▶ _What is expected_
Across the entries below, how many lines contain the string "данных"? Give only the count.

Content starts

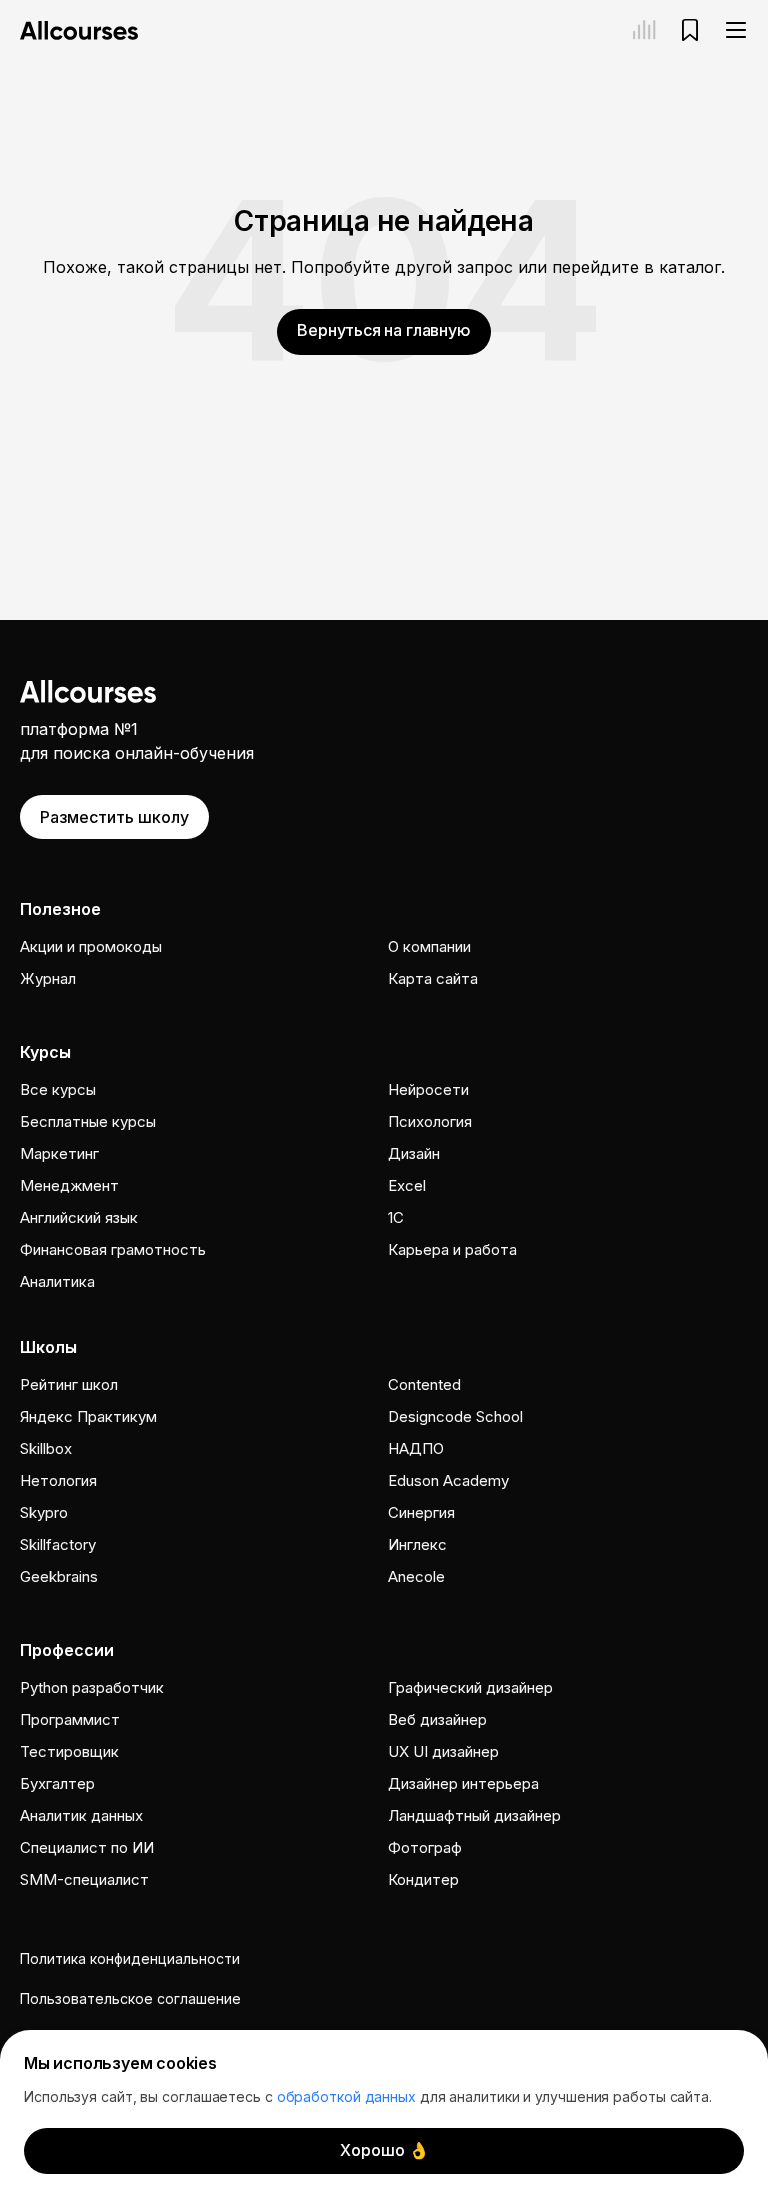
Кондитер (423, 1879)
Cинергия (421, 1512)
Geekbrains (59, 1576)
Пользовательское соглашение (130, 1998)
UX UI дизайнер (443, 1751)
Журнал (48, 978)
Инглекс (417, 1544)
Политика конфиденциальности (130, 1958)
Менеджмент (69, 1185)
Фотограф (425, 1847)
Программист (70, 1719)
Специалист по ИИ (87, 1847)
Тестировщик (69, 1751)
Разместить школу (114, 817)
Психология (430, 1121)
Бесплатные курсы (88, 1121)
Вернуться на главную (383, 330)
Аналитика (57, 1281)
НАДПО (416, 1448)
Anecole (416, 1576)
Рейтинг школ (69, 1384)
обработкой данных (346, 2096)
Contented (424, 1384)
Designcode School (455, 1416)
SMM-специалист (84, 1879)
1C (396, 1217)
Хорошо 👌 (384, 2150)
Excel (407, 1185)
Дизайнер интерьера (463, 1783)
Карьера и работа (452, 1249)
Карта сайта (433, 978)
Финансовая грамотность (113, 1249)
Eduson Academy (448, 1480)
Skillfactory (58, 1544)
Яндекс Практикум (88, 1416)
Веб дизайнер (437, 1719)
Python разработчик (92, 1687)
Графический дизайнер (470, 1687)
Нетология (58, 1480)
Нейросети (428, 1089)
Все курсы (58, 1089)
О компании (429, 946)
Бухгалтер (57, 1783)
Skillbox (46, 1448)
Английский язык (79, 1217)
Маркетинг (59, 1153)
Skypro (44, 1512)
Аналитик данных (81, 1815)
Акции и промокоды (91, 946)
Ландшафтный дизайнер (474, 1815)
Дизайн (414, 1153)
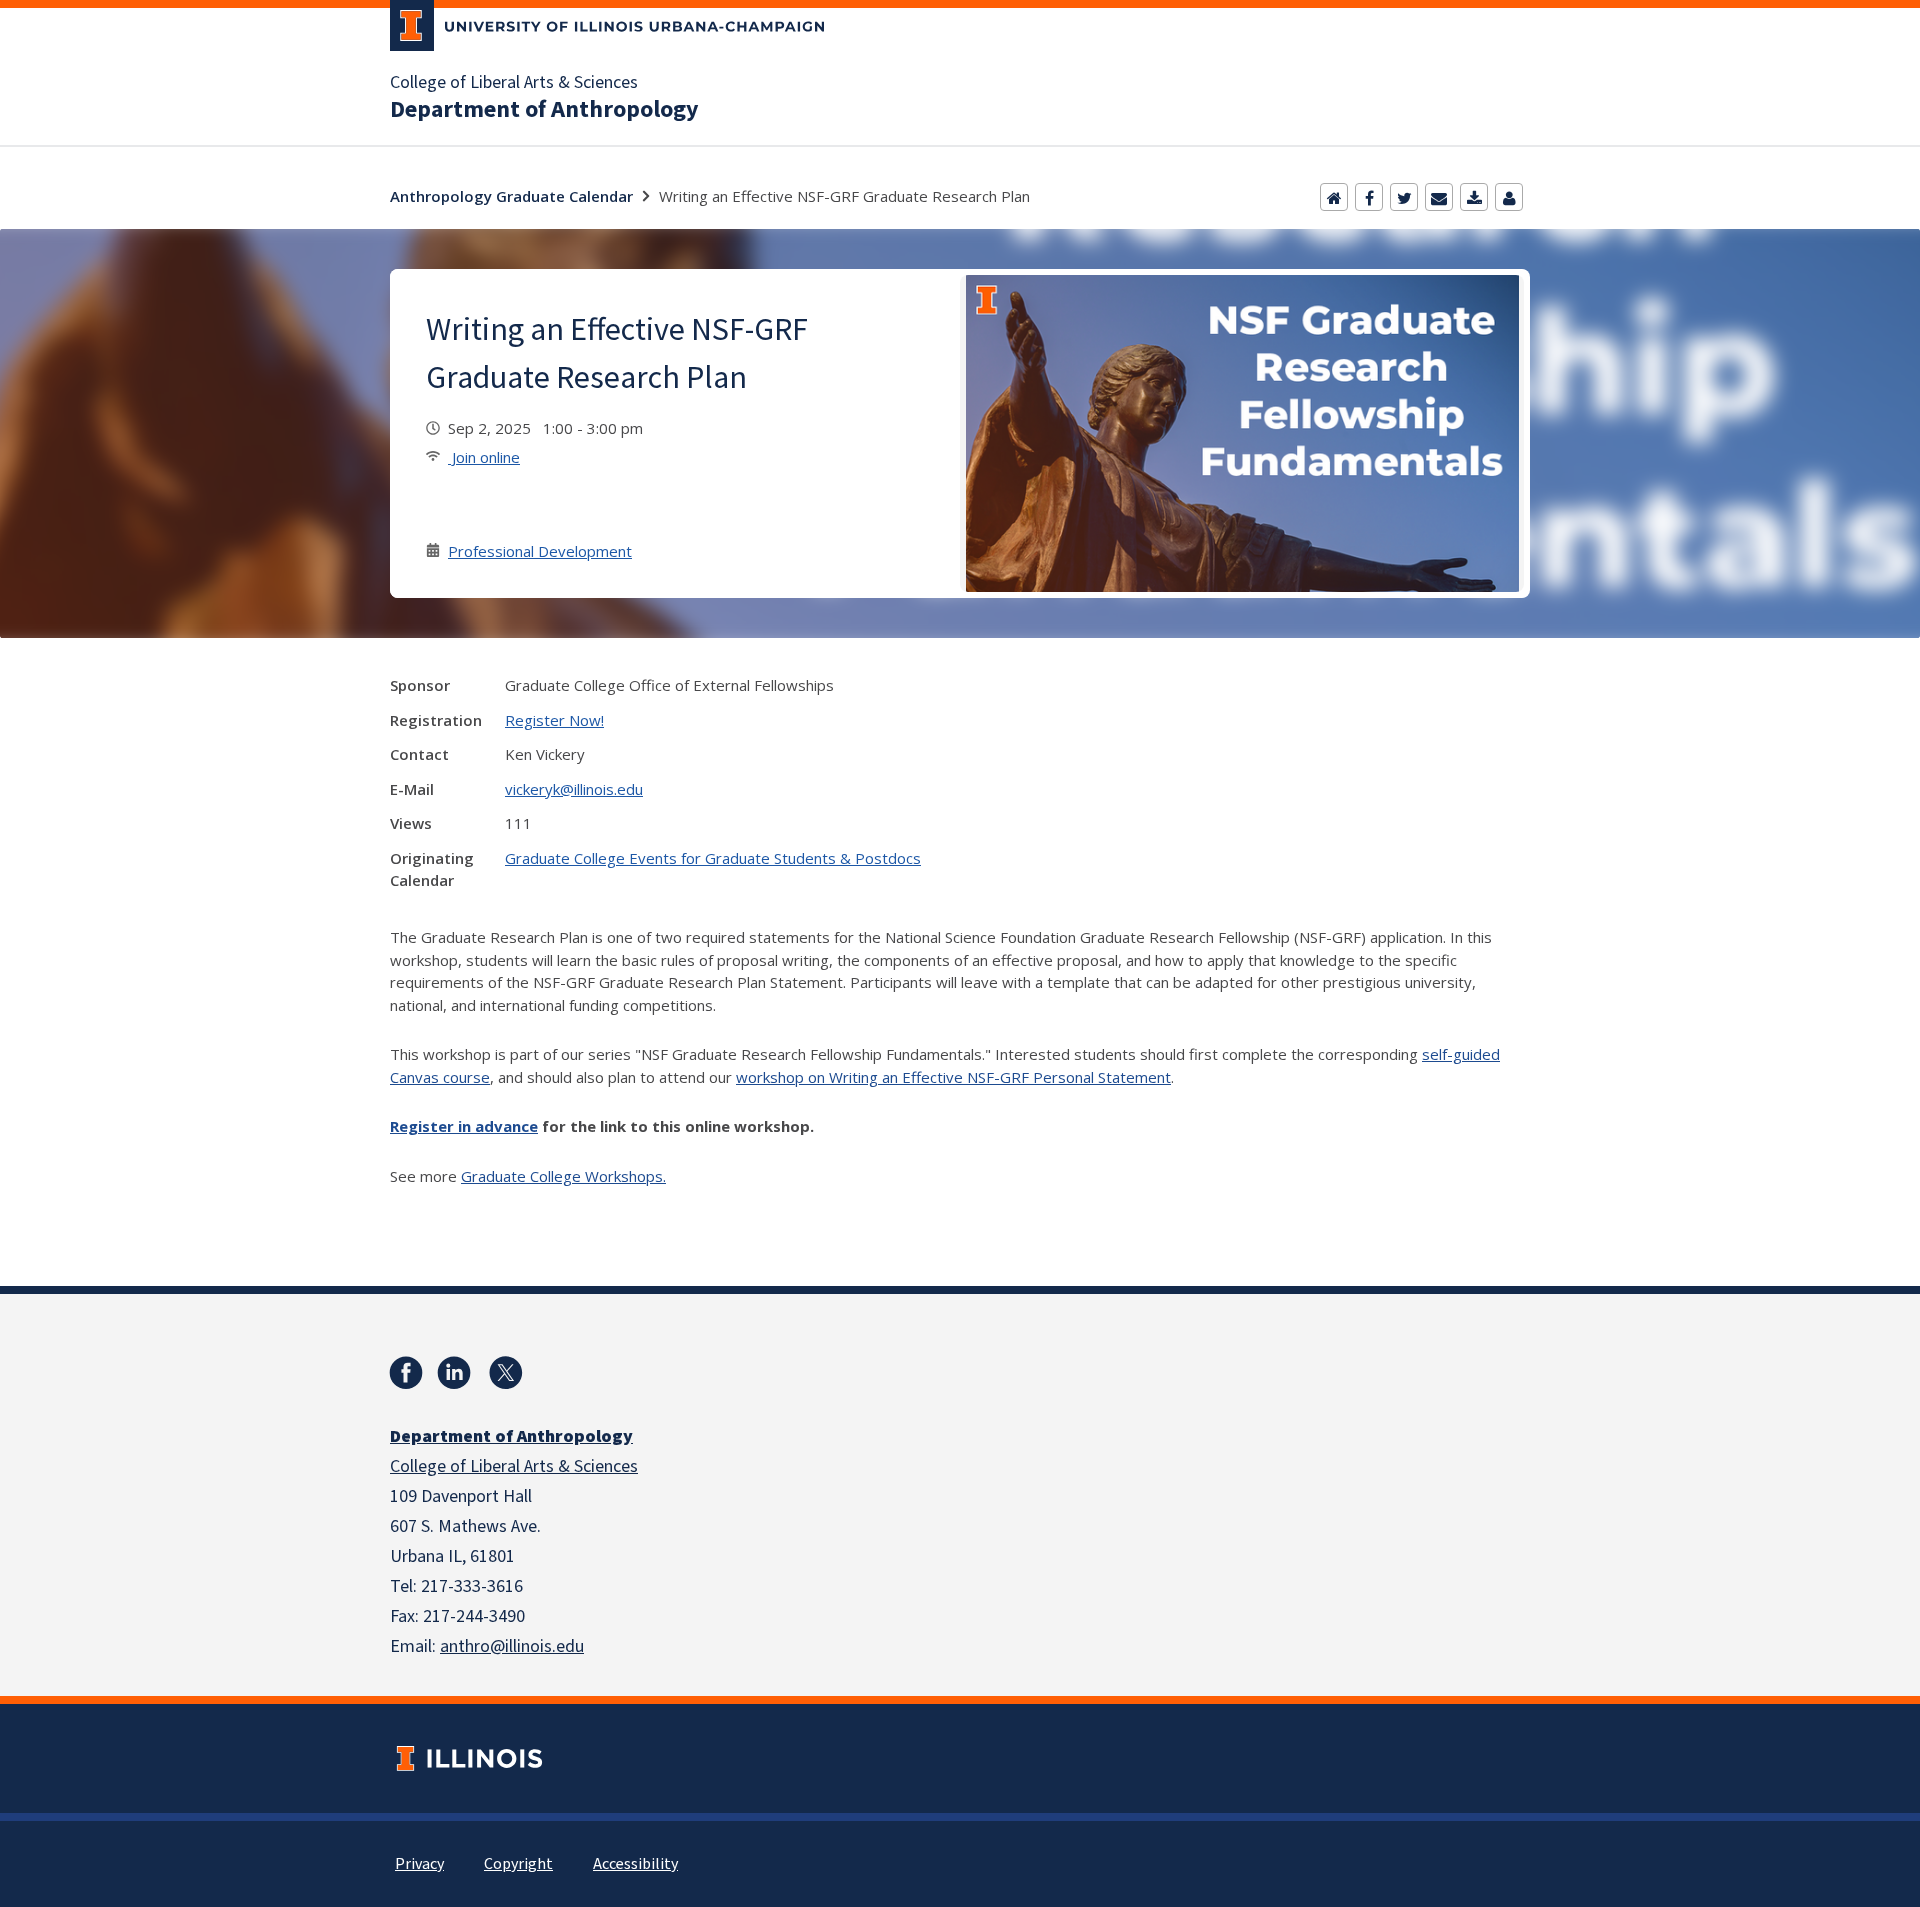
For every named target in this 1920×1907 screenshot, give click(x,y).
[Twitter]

Content ends

▶ _Result of the exercise_
2